### [RECORDED DATA]

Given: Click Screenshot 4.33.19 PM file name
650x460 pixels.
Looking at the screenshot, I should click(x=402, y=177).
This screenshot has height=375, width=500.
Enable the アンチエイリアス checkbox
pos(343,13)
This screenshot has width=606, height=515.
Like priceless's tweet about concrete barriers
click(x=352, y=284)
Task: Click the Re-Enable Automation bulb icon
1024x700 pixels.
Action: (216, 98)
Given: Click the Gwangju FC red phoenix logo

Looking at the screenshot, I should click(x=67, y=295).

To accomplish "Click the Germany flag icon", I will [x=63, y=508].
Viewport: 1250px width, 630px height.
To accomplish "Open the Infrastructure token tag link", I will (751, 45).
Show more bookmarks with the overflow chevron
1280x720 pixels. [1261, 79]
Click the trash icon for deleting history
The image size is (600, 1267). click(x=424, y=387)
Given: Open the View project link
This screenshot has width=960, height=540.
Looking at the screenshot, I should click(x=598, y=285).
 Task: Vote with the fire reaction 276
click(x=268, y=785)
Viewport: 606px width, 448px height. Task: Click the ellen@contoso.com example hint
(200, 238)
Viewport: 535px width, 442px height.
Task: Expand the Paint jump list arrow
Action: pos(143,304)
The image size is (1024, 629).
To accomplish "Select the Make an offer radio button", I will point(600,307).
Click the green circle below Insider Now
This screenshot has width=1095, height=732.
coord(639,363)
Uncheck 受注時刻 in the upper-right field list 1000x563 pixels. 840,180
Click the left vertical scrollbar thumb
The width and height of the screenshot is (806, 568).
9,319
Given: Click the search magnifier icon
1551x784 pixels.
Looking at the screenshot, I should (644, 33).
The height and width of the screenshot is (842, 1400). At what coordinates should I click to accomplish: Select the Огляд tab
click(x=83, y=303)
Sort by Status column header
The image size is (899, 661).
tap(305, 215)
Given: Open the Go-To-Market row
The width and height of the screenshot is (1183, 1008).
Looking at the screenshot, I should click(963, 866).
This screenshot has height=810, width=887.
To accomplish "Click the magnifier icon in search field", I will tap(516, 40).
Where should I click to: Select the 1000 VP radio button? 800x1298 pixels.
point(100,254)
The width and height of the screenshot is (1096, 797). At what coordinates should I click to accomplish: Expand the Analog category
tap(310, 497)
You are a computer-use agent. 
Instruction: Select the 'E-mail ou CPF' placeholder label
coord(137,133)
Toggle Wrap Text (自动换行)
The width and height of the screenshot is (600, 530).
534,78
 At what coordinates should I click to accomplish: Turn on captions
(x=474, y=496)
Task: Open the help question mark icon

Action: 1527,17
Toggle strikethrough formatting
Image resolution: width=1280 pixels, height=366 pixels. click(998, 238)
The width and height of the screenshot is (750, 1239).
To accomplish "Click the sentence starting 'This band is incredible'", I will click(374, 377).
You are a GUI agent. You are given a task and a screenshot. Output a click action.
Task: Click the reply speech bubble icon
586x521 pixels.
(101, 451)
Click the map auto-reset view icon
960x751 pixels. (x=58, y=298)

### [ASSIGNMENT]
The response should hold exactly the lines starting at the line with "This screenshot has height=375, width=500." and ending at the line with "Given: Open the View project link", and no other line of the material above.

### [TASK RESULT]
This screenshot has height=375, width=500.
Enable the アンチエイリアス checkbox
pos(343,13)
This screenshot has width=606, height=515.
Like priceless's tweet about concrete barriers
click(x=352, y=284)
Task: Click the Re-Enable Automation bulb icon
1024x700 pixels.
Action: (216, 98)
Given: Click the Gwangju FC red phoenix logo

Looking at the screenshot, I should click(x=67, y=295).

To accomplish "Click the Germany flag icon", I will [x=63, y=508].
Viewport: 1250px width, 630px height.
To accomplish "Open the Infrastructure token tag link", I will (751, 45).
Show more bookmarks with the overflow chevron
1280x720 pixels. [1261, 79]
Click the trash icon for deleting history
The image size is (600, 1267). click(x=424, y=387)
Given: Open the View project link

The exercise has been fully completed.